§ **What the task requires**: Pull every line of text out of the material below and reproduce each one as it stands, leaving out the pictures.

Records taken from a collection
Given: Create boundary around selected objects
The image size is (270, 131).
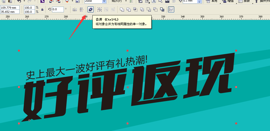Looking at the screenshot, I should pyautogui.click(x=162, y=10).
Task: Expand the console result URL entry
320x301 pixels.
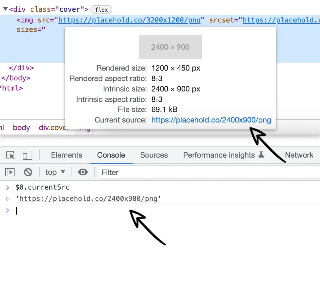Action: coord(7,198)
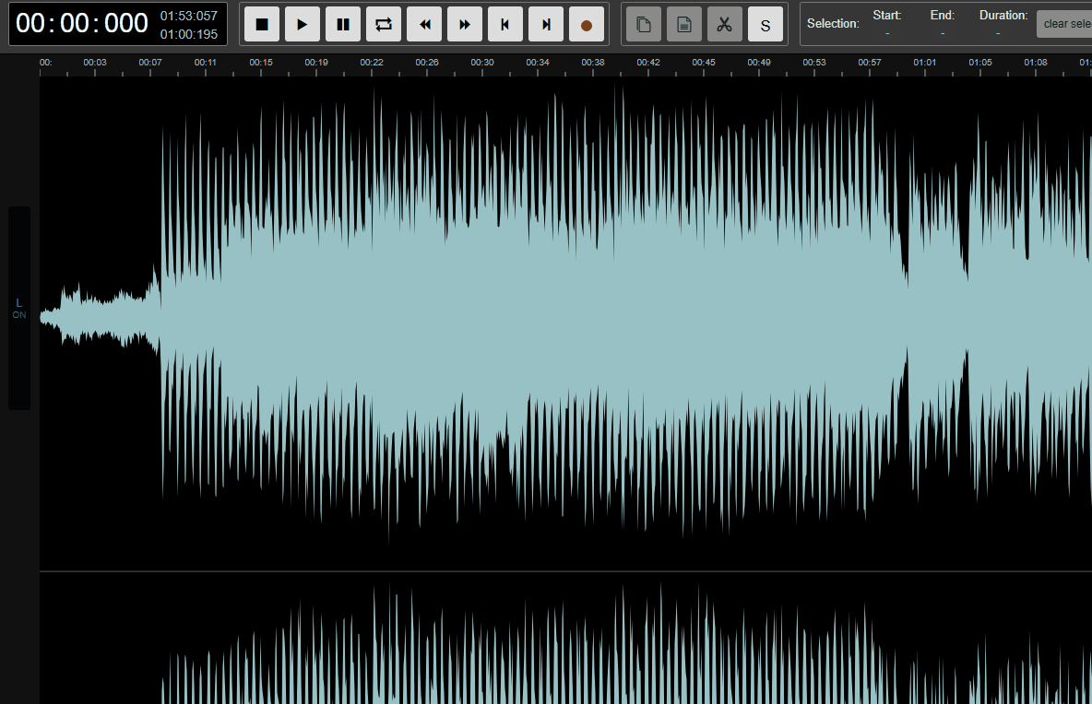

§ **Written response**:
Given: Create boundary around selected objects
The image size is (270, 131).
Looking at the screenshot, I should pyautogui.click(x=162, y=10).
Task: Expand the console result URL entry
320x301 pixels.
Action: coord(7,198)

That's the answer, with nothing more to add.